A partir de este momento los acontecimientos se precipitan porque von Ribbentrop llega a Ministro de Exteriores e impulsa la anexión de Austria. La URSS apenas reacciona: las purgas estaban depurando el personal diplomático, y Stalin se debatía entre la facción aislacionista (Molotov) y la agonizante postura que defendía participar de un sistema internacional de seguridad colectiva. Todavía mantuvieron a Maiski en Londres durante la crisis de los Sudetes, cuando Stalin anunciaba que sería fiel a su compromiso de defender Checoslovaquia. Chamberlain acepta ceder los Sudetes a cambio de que Hitler no haga más reclamaciones, y Daladier presiona al presidente Benes para que acepte el plan. Pero cuando Hitler ocupa toda Checoslovaquia, Maiski informa a Litvínov de que los ingleses están furiosos por el engaño de Munich: los soviéticos corren a ofrecer una alianza militar que, además de dar garantías a Polonia, se las dé también a Finlandia, las repúblicas bálticas y Rumanía. Fue un último intento desesperado: los polacos se niegan a aceptar que los soviéticos, para enfrentarse a los alemanes, atraviesen su territorio. Así pues, todos los sueños de una acción conjunta contra Alemania se desvanecen. Además, las purgas arrasan la Comisaría de Asuntos Exteriores, hasta el punto en que en 1939 había nueve capitales relevantes sin embajador soviético. Con la eliminación de esa facción cosmopolita del bolchevismo, el camino hacia una alianza soviética con Alemania quedaba abierta. Hitler escribía a Mussolini que la destitución de Litvínov indicaba la disposición del Kremlin a cambiar sus relaciones con Berlín.

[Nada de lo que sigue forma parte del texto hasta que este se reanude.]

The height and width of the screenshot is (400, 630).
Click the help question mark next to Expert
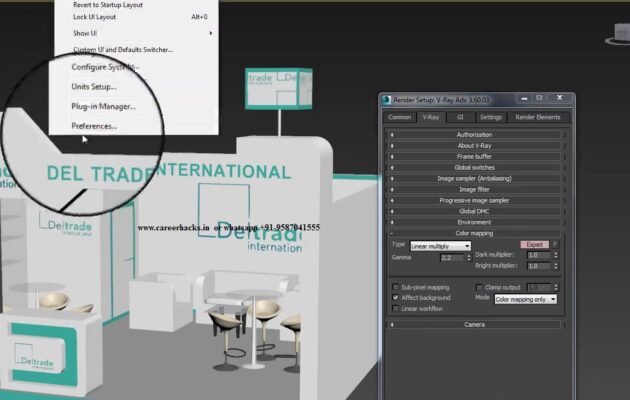(557, 245)
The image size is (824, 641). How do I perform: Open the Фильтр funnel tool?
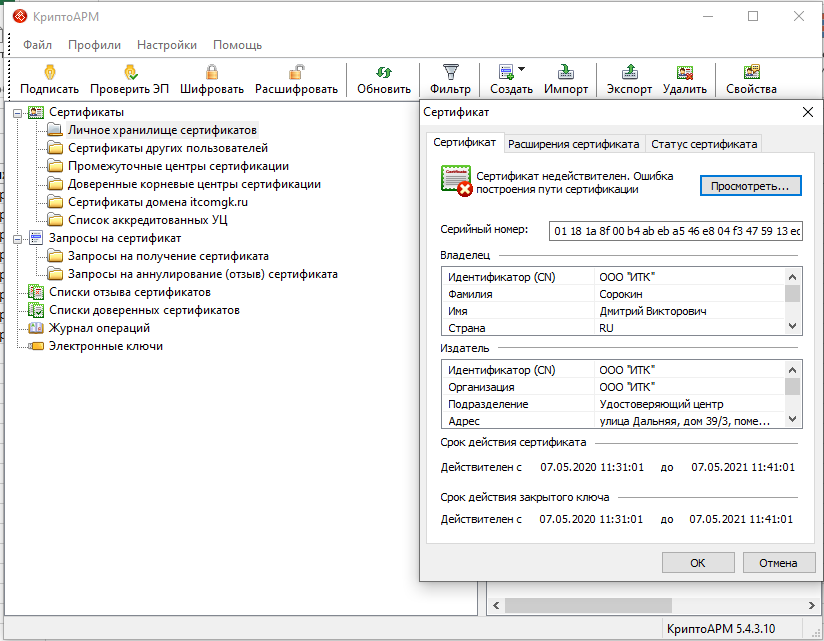click(450, 72)
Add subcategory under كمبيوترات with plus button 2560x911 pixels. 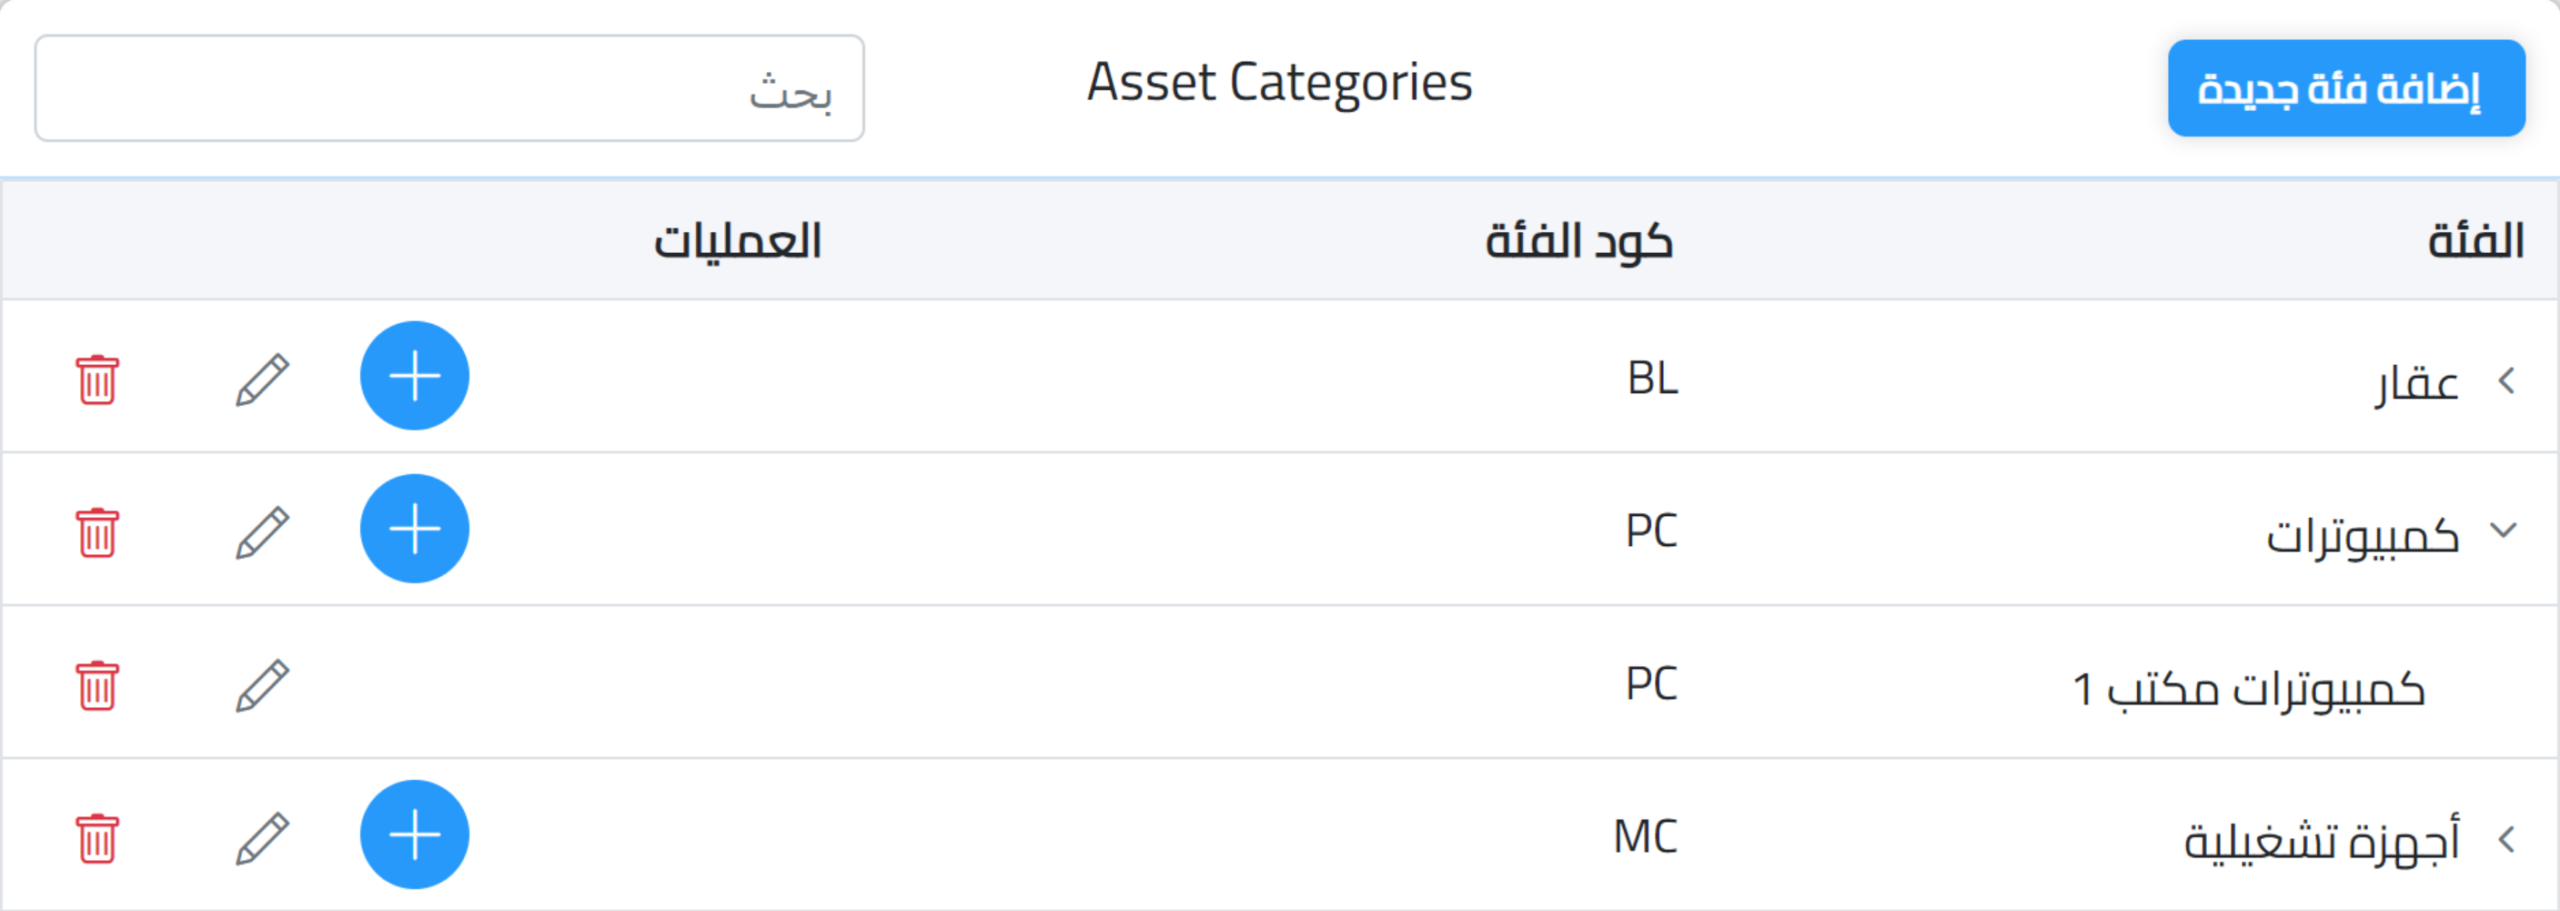414,529
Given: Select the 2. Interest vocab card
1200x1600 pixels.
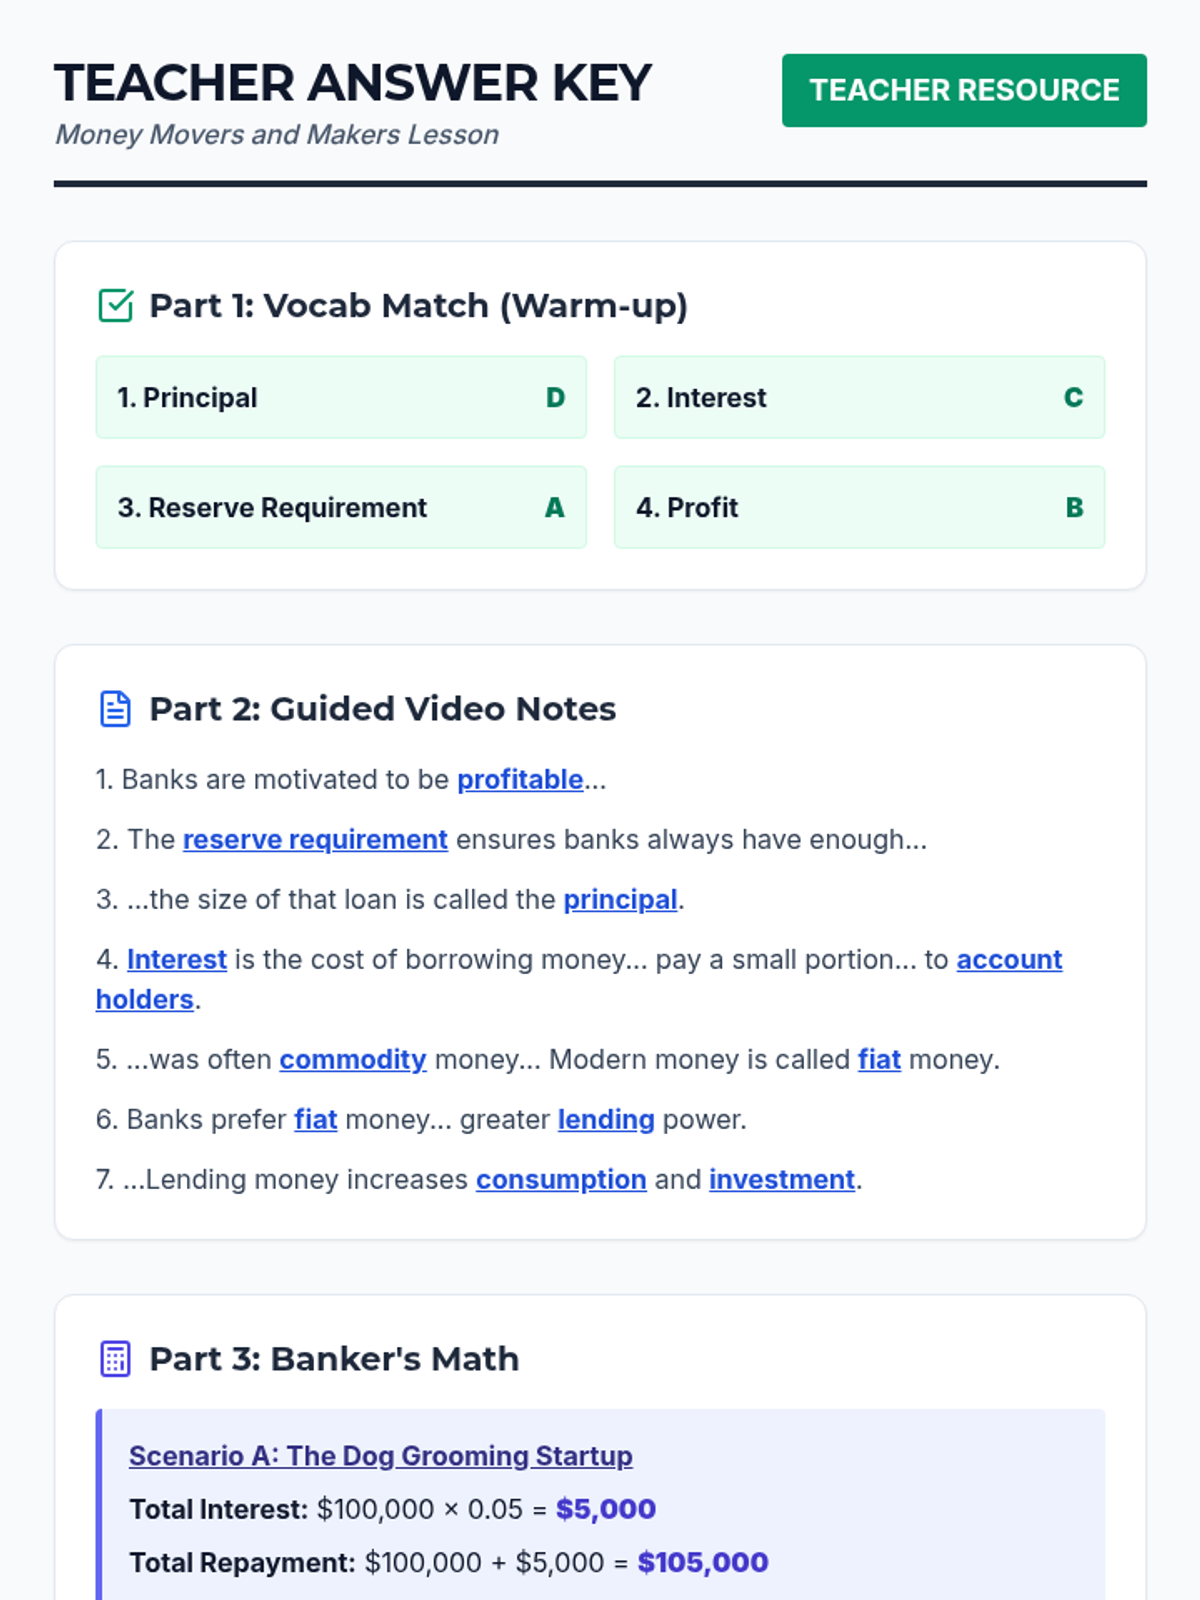Looking at the screenshot, I should (859, 398).
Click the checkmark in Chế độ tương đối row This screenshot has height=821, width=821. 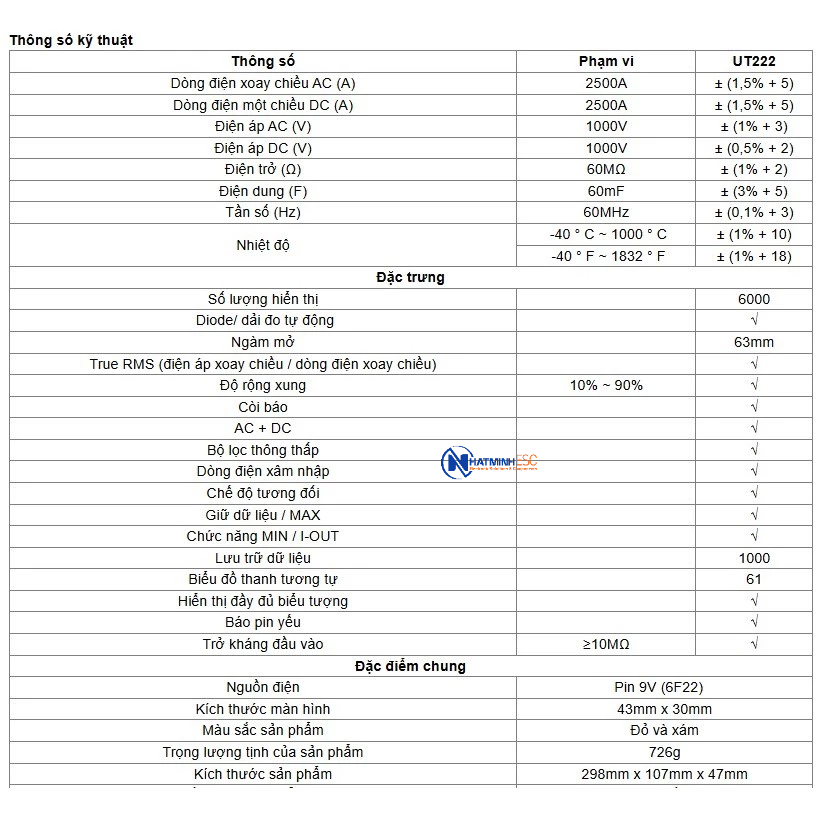tap(754, 493)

El documental explica cómo se realizó la oferta de un pacto, y como, a las cláusulas públicas de no agresión, se sumaban unas cláusulas secretas que permitían a los rusos recuperar los territorios que había perdido en Brest-Litovsky en 1917. La oferta de los nazis era demasiado suculenta: Stalin, siempre desconfiado, había caído en la trampa y creía garantizarse la calma guiñándole un ojo al monstruo a costa de los polacos. No se lo puedo reprochar: es exactamente el mismo tipo de acuerdo que soñaban en Londres y París los “apaciguadores” que vendieron su alma por Checoslovaquia con los Acuerdos de Munich. Su negativa a aceptar las ofertas de amistad de Stalin constituyen, en el subtítulo que el documental ofrece en la web de Arte, “El fiasco de la diplomacia occidental”.